Calmamente fui atrás de Júlio. Com Anne morta, se ele se tornasse imortal seria apenas um prazer torturá-lo por toda a eternidade. Eu não entendi o motivo mas eu sabia exatamente onde ele estava, eu sabia cada passo que ele dava, eu ouvia sua respiração ofegante, mesmo ele não estando perto de mim. Eu logo consegui acompanhá-lo por isso, quando ele entrou no meu campo de visão corri atrás do mesmo, consegui alcançá-lo e o derrubei.

-Eu até te perguntaria o motivo de tudo isso, mas temo não entender o idioma de um verme como você. - Eu disse.

-Rafael, nós sabemos que você não vai me matar, você poderia ter feito isso a muito tempo atrás se quisesse. - Júlio disse tentando se levantar.

-Não brinque tanto com a sorte Júlio. - O derrubei novamente e sorri.

Pensei um pouco em tudo o que aconteceu, todos os momentos e todas as palavras. Me transformei em um sombrio e olhei no fundo dos olhos de Júlio.

-Exatamente como Caroline havia descrito. Um sombrio, esse é o nome correto?

-Ela também te contou coisas sobre esse mundo? Você poderia ter agido diferente Júlio. Você teve a chance de ter uma vida feliz com uma família feliz. - Sorri - Se você voltar, eu vou estar bem aqui, esperando para te torturar por toda a eternidade.
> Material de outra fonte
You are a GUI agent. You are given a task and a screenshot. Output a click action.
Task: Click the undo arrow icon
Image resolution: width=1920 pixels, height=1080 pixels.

Senti um breve calafrio até me dar conta de que eu estava no purgatório. Mas havia algo diferente em tudo. As coisas estavam começando a perder a cor de vez, tudo estava ficando branco e eu pude sentir alguns tremores.

-Rafael, acho que preciso de ajuda. - Light disse sentado no chão logo a minha frente.

-Podemos ajudar um ao outro, do que você precisa? - Percebi a cor de Light escurecer, ele estava se tornando um sombrio.

-Mate Júlio! Esse é o favor que eu peço. Eu sei o que fazer, em troca vou segurá-lo aqui no purgatório o tempo que eu conseguir.

-Mas e depois que ele sair?

-Te ajudo a mandá-lo diretamente para o inferno!

Apesar de não entender o motivo de Light estar com raiva de Júlio, eu preferi não questionar. Senti um último tremor até voltar para a terra e ver Júlio diante de mim.

-Você podia me matar, me torturar, pisar em mim e até podia ter me deixado em paz, eu não atrapalharia sua vida, mas ao invés disso, você machucou alguém que eu amo, você matou pessoas importantes pra mim. Agora está na hora de morrer Júlio. - Sorri.

-Vai mesmo matar o último membro vivo da sua família Rafael? -Júlio sorriu de volta.

-Sendo sincero com você Júlio, eu não me importo.

-Não Rafael, espere! Tem algo que preciso te contar.

-Manda um cartão postal do inferno, idiota!

Depois disso, a única coisa que me lembro é de ouvir ele gritando e depois cada osso dele quebrando, um por um. Retomei a consciência, e estava indo na direção da estação quando fui parado por alguém e por alguns minutos me permiti esquecer a morte de Anne.

-Que lindo! - Uma garotinha que aparentava ter uns 6 anos disse olhando para mim. Só então eu me dei conta de que ainda estava na forma de um sombrio.

-Acha isso lindo? - Perguntei apontando para mim.

-Você tem asas, voa?

-Eu nunca tentei, não que eu me lembre. - Eu disse meio confuso. - Como você pode achar um demônio lindo?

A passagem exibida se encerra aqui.